Running inference and evaluating downscaled output for CanESM5 SSP585

Use NVIDIA Earth2Studio—an open-source Python package for running AI weather and climate models—for inference. It features a CorrDiff wrapper and a CMIP6 dataset that downloads from ESGF servers robotically. The package is well extensible with custom sources and wrappers. 

Running downscaling for CanESM5 SSP585 is easy: 

import torch
import numpy as np
import xarray as xr
from earth2studio.models.dx import CorrDiffCMIP6
from earth2studio.data import CMIP6MultiRealm, CMIP6, fetch_data

# Load model
device = torch.device("cuda" if torch.cuda.is_available() else "cpu")
model = CorrDiffCMIP6.load_model(
    CorrDiffCMIP6.load_default_package(), 
    output_lead_times=np.array([np.timedelta64(-12, "h"), np.timedelta64(-6, "h")])
)
model.seed = 1 # Set seed for reproducibility
model.number_of_samples = 1 # Modify variety of samples if needed
model = model.to(device)
# Construct CMIP6 multi-realm data source, about 60 Gbs of information shall be fetched
cmip6_kwargs = dict(experiment_id="ssp585", source_id="CanESM5", variant_label="r1i1p2f1", exact_time_match=True)
data = CMIP6MultiRealm([CMIP6(table_id=t, **cmip6_kwargs) for t in ("day", "Eday", "SIday")])
x, coords = fetch_data(
    source=data,
    time=np.array([np.datetime64("2037-09-06T12:00")]), # CMIP day by day data provided at 12:00 UTC
    lead_time=model.input_coords()["lead_time"],
    variable=model.input_coords()["variable"],
    device=device,
)
# Run model forward pass
out, out_coords = model(x, coords)
da = xr.DataArray(data=out.cpu().numpy(), coords=out_coords, dims=list(out_coords.keys()))

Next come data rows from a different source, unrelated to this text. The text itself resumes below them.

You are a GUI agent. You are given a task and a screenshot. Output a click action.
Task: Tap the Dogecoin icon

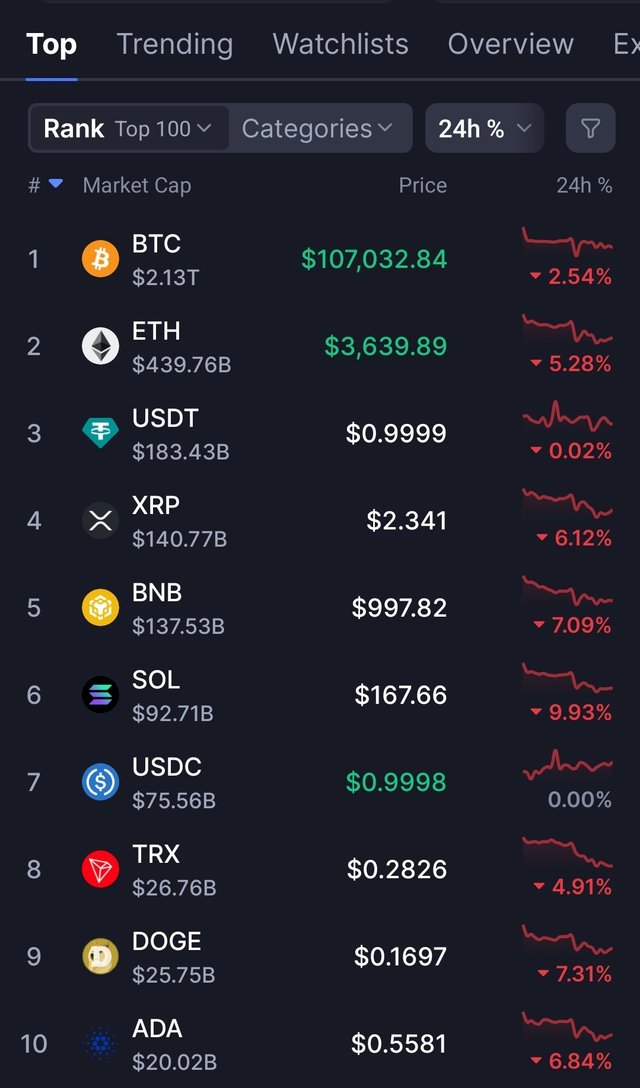pos(100,956)
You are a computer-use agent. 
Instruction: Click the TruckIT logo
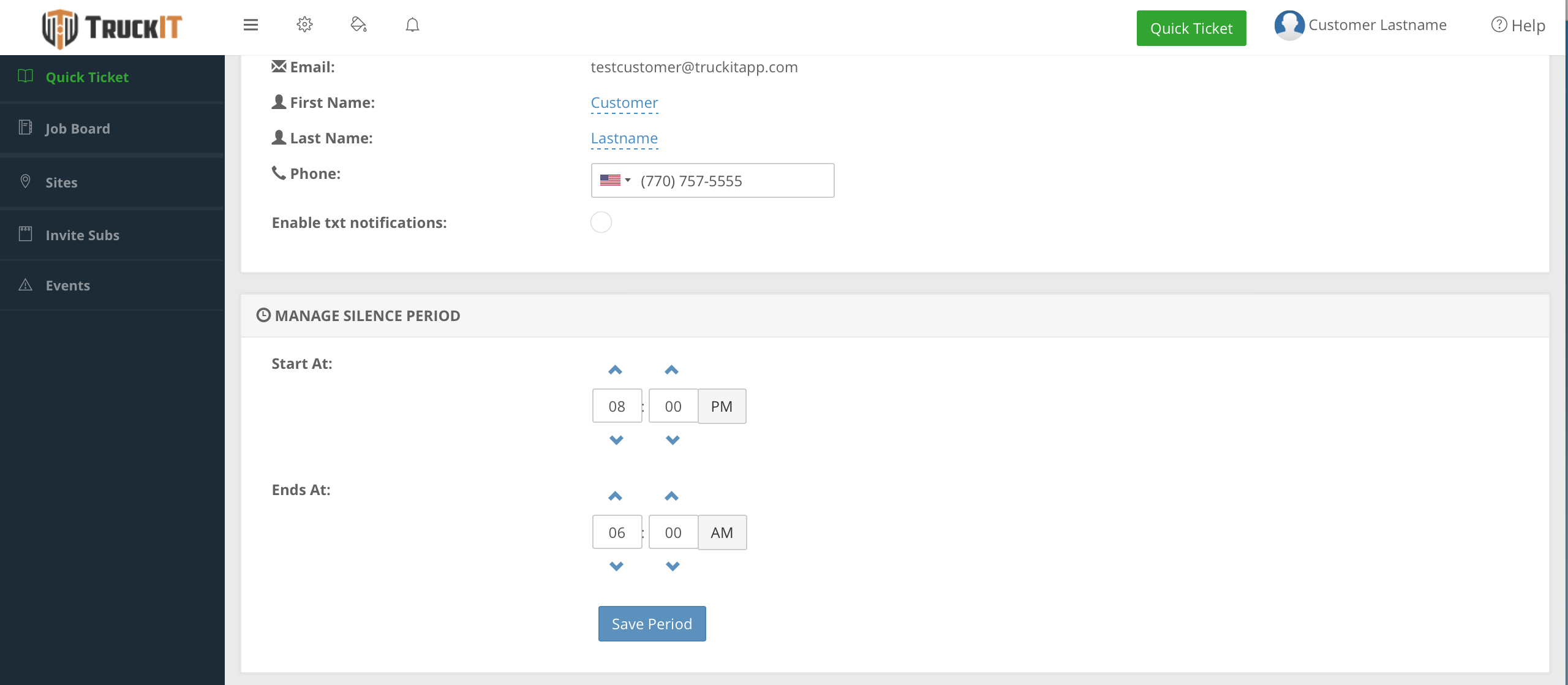coord(112,28)
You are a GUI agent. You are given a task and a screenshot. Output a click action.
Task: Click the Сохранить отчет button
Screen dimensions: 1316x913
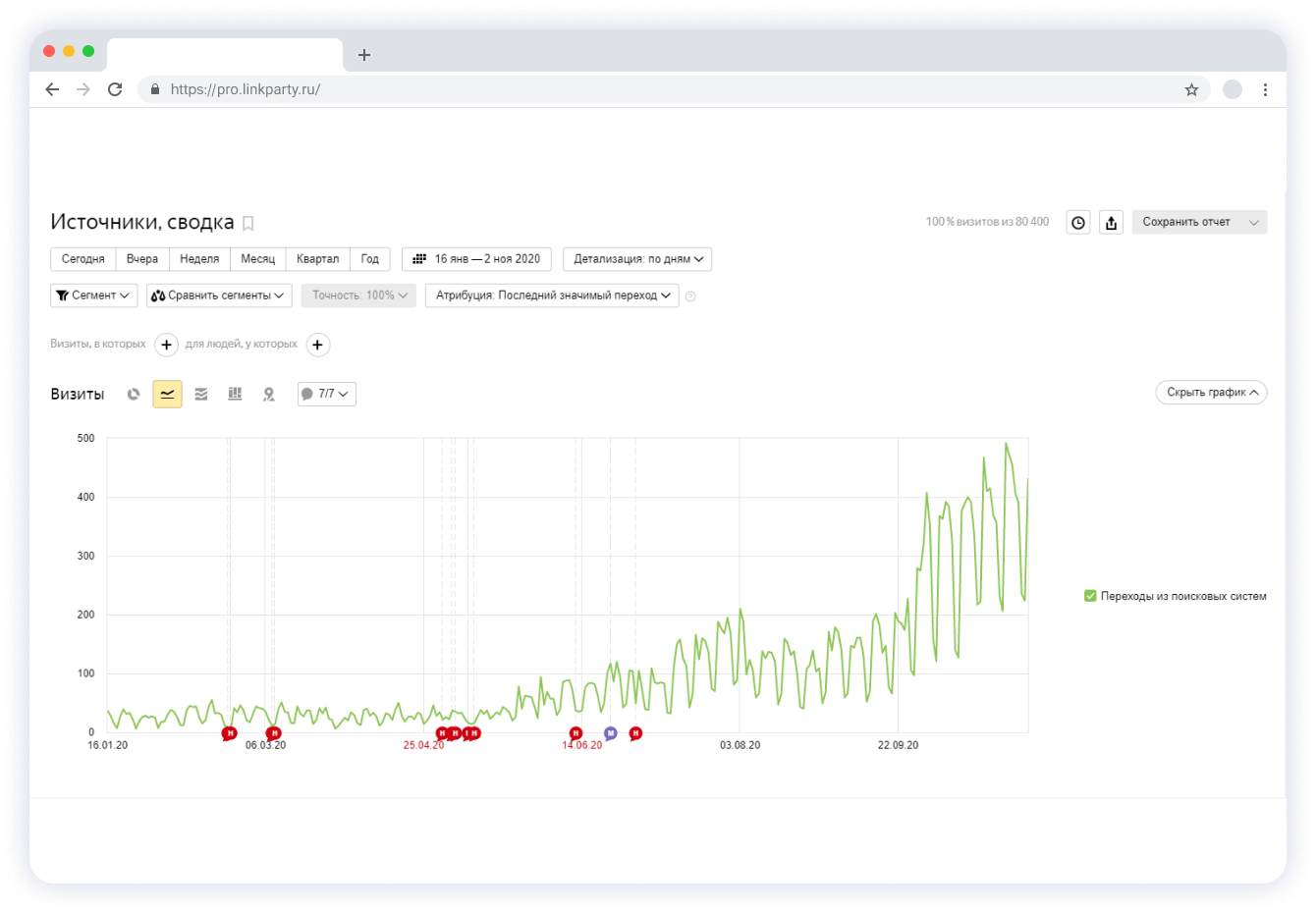click(1186, 222)
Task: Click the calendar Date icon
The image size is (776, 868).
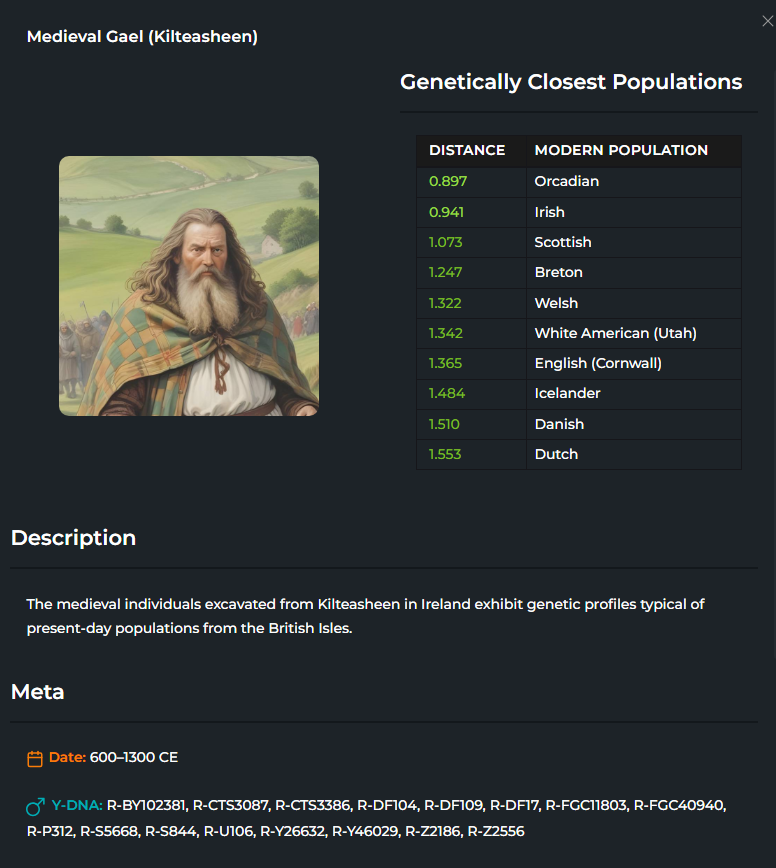Action: (35, 758)
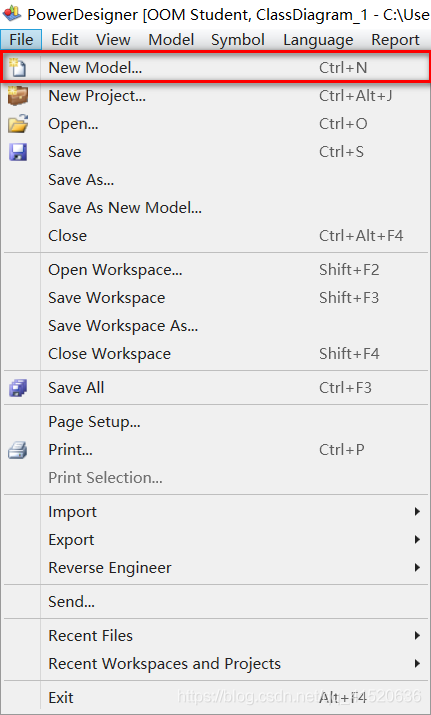Open the Edit menu
Viewport: 431px width, 715px height.
pos(65,40)
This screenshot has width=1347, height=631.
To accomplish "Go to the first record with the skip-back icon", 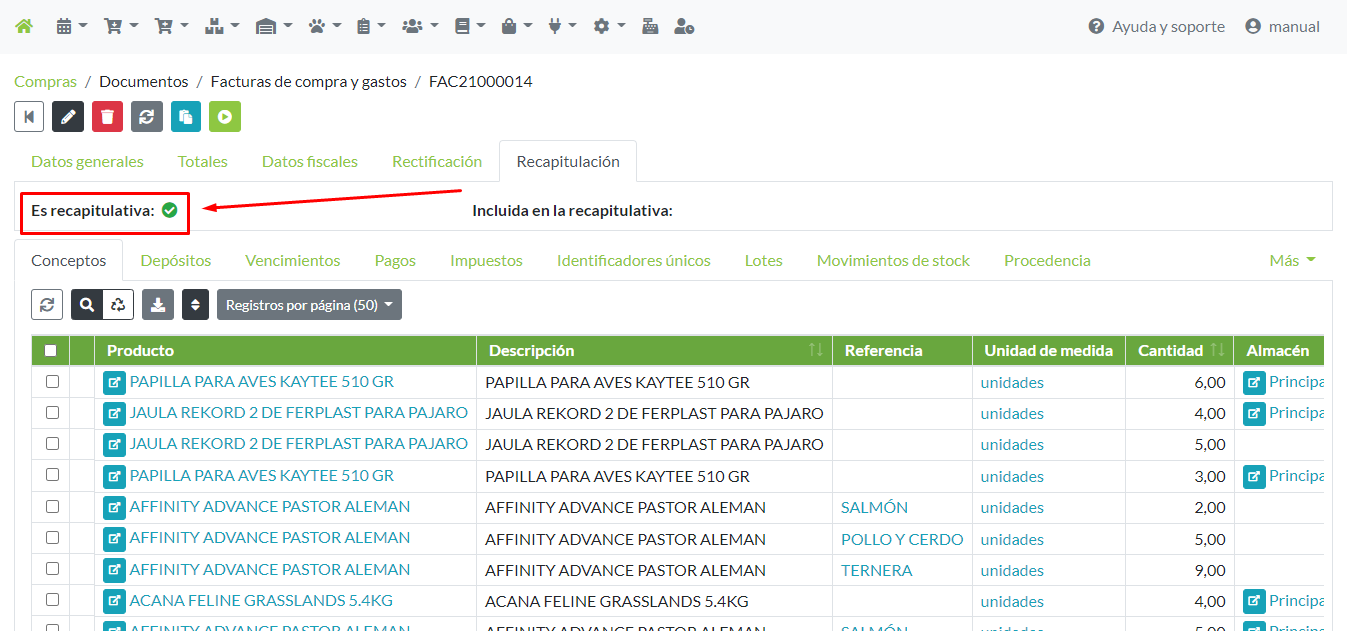I will (28, 117).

This code loads the CorrDiff model and the CMIP6 datasets (atmosphere and sea ice realms), configures the experiment and variant IDs, and runs the downscaling workflow for the desired timestamps. Results are returned as xarray DataArray.

To learn more about Earth2Studio, join for the online course Applying AI Weather Models with NVIDIA Earth-2 from the NVIDIA Deep Learning Institute. 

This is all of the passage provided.